Tudo é decisivo. Acabaram-se as várias possibilidades. A vida já foi plantada e agora é permanente. As raízes se entranham pelo chão com cada vez mais força e velocidade. Parece ser um caminho sem volta, sem escolha.

Onde está meu erro? Na semente? No adubo? No terreno? No esforço (ou na falta dele)? Será possível derrubar essa árvore, arrancá-la pela raiz e cultivar outra a partir de uma nova semente?

Porque o futuro que eu vejo à frente é uma sucessão de pagamentos, prestação de contas de um passado recente e um presente mal vividos. Onde estão as novas chances, as ponderações? Será que os erros atuais são mais pesados, mais valiosos que os do passado? Será que esses castigos impostos são realmente necessários? Será possível apagá-los, abandoná-los ou ponderá-los mais uma vez, dar-me uma nova chance?

Antes tudo era tão divino! Não era eu que mudava o ar, mas sim o ar que me mudava, que me embalava, me levava. Eu não intervia, eu não decidia nada, apenas vivia o que estava por vir. E sonhava.

Hoje o ar pára enquanto espera minhas decisões. E é capaz de me faltar se eu demorar muito.
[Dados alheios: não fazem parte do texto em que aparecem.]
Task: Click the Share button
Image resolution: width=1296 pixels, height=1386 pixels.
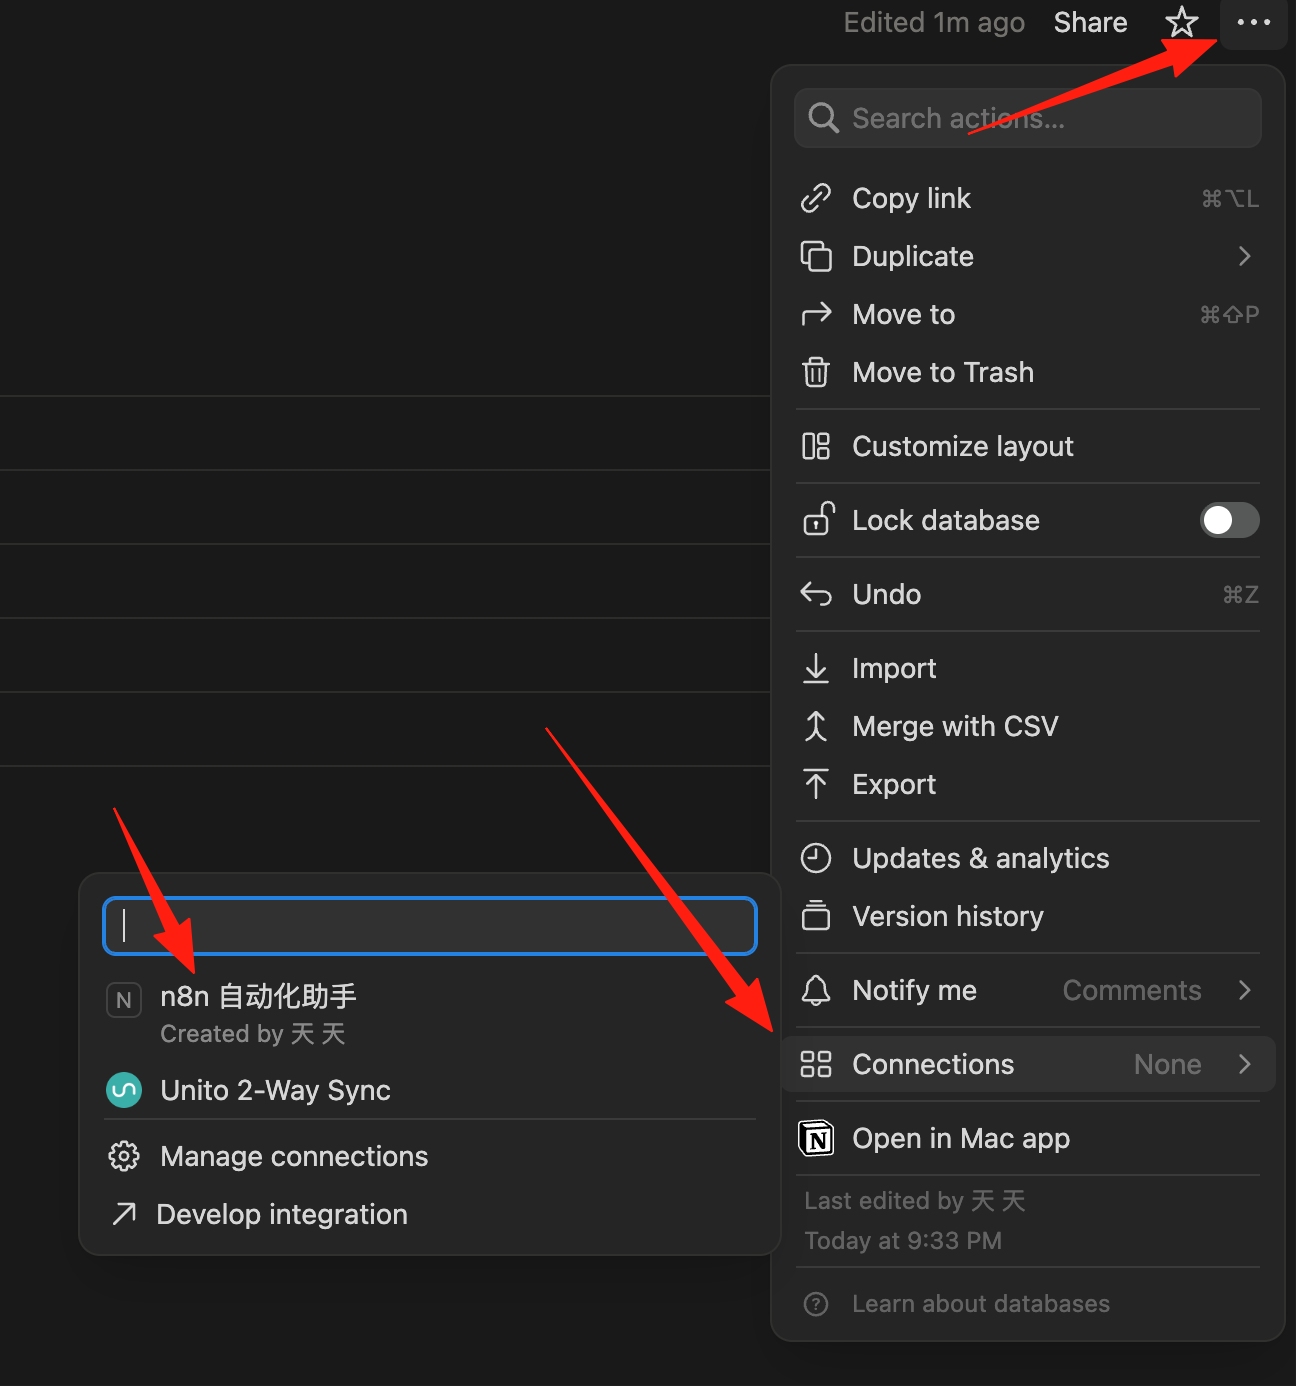Action: coord(1090,22)
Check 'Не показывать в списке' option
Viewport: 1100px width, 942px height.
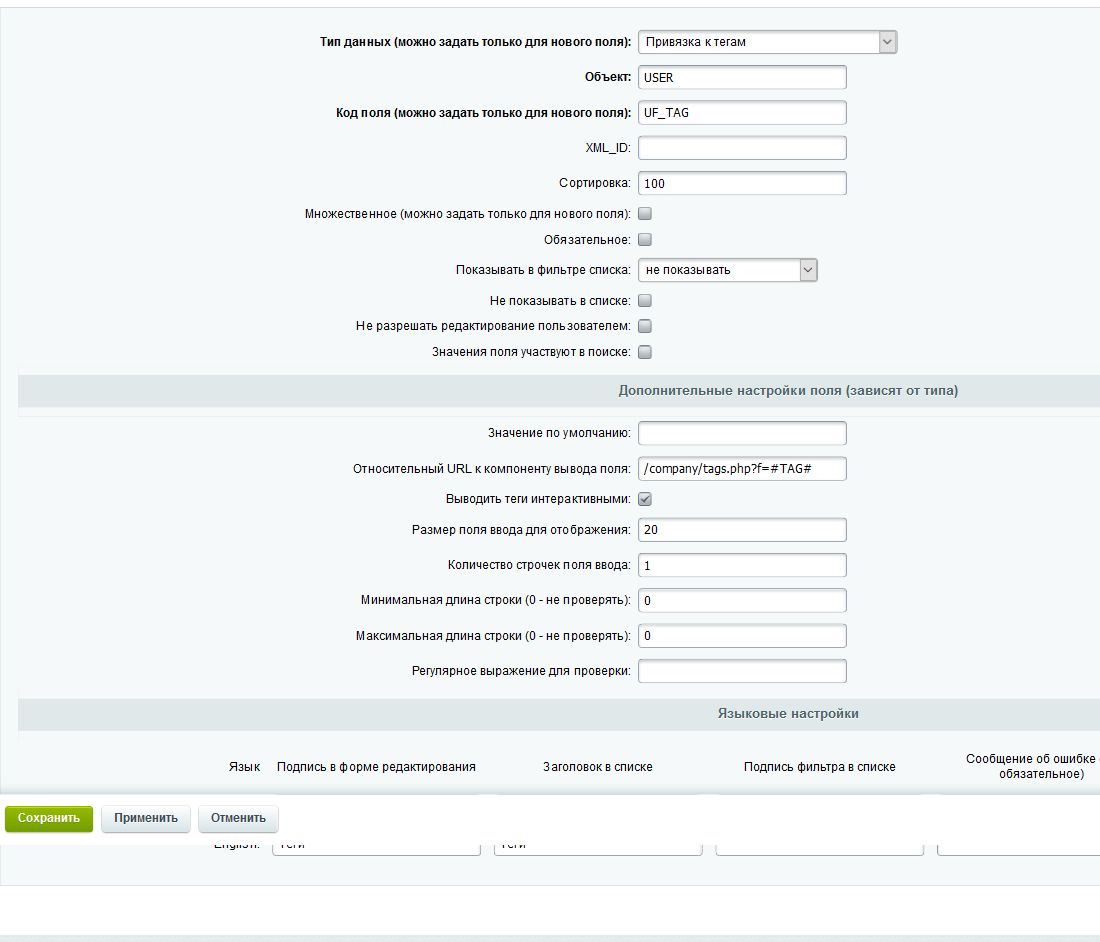(645, 301)
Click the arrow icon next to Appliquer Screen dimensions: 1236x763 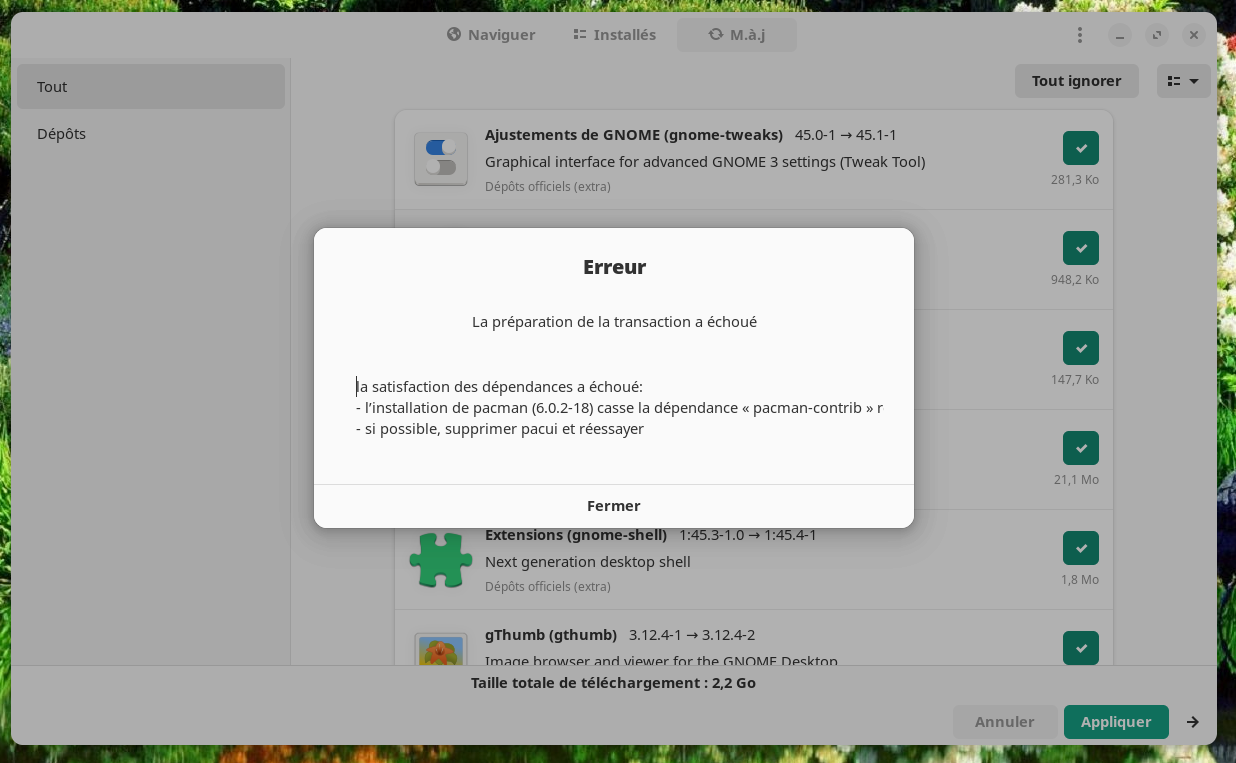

Tudo me aguarda, nada chega, nada acontece se eu nada fizer.

É preciso cuidar da própria vida, pagar as contas, estar em dias, cumprir os prazos, atingir as metas, aceitar os desafios, medir palavras, gestos e até pensamentos! E, ainda por cima, saber que a solidão, a maior de todas as punições, o pior de todos os castigos, está a espreitar por qualquer brecha, sem ser vista, apenas sentida por uma dor no peito impossível de se descrever.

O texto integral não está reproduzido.